- **EXERCISE**
Reproduce, exactly and in full, only the lines below from the one containing "The image size is (722, 477)." through the one containing "Given: Click the".

━━━

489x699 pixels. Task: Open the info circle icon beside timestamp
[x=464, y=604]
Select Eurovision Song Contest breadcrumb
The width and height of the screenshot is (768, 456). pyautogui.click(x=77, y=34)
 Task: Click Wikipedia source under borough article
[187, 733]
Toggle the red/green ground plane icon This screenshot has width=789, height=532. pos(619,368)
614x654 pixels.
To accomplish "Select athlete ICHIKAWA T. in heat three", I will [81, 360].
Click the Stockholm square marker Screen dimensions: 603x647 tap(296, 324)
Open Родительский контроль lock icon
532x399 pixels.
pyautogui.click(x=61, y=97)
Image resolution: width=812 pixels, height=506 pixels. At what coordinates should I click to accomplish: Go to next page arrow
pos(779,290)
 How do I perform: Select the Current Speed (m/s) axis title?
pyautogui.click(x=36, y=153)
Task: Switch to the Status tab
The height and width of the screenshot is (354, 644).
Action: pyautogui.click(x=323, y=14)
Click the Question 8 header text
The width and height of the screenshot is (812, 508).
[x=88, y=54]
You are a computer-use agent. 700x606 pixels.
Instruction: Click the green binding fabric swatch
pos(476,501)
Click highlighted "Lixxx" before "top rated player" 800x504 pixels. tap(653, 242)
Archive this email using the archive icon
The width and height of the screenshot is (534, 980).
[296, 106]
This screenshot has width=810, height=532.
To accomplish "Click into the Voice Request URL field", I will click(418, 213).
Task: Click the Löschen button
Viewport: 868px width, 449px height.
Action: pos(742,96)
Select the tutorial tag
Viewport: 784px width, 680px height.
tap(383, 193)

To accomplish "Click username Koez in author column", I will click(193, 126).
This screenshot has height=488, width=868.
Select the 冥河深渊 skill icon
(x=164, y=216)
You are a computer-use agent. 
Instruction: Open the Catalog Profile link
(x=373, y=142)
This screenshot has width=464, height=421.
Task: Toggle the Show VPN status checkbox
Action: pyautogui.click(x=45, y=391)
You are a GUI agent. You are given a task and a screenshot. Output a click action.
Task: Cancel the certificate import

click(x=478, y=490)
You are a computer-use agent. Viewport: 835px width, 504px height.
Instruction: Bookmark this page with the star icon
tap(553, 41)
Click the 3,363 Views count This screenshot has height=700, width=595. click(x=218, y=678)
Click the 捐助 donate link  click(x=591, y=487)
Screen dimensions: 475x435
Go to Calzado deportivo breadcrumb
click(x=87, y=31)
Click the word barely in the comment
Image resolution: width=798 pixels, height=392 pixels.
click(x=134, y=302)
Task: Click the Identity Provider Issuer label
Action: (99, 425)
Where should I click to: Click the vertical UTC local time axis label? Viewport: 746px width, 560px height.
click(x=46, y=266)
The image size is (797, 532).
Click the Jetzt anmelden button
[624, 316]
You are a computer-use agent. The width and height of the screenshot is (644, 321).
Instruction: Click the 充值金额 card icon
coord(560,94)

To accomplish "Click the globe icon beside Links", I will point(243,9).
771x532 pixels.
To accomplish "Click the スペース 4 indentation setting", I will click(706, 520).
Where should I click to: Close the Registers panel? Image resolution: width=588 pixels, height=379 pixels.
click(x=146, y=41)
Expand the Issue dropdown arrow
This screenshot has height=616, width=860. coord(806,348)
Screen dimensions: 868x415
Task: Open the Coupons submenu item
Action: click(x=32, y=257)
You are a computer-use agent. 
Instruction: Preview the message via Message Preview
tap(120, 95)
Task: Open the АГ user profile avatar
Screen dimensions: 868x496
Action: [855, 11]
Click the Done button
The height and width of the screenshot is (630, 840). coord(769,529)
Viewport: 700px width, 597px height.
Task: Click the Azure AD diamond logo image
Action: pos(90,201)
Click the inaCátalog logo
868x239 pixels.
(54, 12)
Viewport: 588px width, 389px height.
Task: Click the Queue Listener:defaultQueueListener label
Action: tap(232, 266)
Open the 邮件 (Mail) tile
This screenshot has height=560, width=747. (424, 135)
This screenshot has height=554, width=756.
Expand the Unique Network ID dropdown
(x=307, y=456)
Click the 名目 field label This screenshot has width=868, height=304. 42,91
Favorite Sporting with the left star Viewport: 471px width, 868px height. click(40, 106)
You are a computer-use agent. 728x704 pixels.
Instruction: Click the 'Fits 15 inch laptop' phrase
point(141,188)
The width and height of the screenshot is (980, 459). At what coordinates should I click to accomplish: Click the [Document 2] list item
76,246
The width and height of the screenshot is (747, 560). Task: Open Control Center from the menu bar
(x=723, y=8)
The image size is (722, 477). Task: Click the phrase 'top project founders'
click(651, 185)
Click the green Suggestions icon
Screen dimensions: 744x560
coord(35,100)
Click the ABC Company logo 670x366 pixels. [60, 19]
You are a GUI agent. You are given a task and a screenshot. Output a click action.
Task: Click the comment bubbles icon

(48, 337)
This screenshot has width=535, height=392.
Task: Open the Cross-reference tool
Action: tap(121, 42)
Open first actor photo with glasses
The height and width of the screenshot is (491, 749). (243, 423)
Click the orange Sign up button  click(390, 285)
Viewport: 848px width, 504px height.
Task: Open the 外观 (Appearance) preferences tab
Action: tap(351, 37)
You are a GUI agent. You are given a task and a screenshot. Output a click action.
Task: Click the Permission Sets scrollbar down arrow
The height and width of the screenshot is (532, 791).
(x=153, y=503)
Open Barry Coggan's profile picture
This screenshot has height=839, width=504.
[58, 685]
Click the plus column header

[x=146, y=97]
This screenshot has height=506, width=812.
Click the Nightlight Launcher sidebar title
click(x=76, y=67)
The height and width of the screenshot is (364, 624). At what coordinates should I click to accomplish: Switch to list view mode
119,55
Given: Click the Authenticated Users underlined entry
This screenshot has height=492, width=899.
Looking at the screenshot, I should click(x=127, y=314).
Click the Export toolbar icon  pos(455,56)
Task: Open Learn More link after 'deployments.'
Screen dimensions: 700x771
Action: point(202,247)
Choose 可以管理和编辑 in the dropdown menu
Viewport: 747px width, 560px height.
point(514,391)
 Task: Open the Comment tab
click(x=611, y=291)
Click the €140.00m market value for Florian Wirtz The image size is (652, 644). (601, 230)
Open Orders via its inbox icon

━━━

- **WRITTEN ANSWER**
The image size is (722, 477). Task: Click the phrase 'top project founders'
click(651, 185)
Click the green Suggestions icon
Screen dimensions: 744x560
coord(35,100)
Click the ABC Company logo 670x366 pixels. [60, 19]
You are a GUI agent. You are given a task and a screenshot. Output a click action.
Task: Click the comment bubbles icon

(48, 337)
This screenshot has width=535, height=392.
Task: Open the Cross-reference tool
Action: tap(121, 42)
Open first actor photo with glasses
The height and width of the screenshot is (491, 749). (243, 423)
Click the orange Sign up button  click(390, 285)
Viewport: 848px width, 504px height.
Task: Open the 外观 (Appearance) preferences tab
Action: tap(351, 37)
You are a GUI agent. You are given a task and a screenshot. Output a click action.
Task: Click the Permission Sets scrollbar down arrow
The height and width of the screenshot is (532, 791).
(x=153, y=503)
Open Barry Coggan's profile picture
This screenshot has height=839, width=504.
[58, 685]
Click the plus column header

[x=146, y=97]
This screenshot has height=506, width=812.
Click the Nightlight Launcher sidebar title
click(x=76, y=67)
The height and width of the screenshot is (364, 624). At what coordinates should I click to accomplish: Switch to list view mode
119,55
Given: Click the Authenticated Users underlined entry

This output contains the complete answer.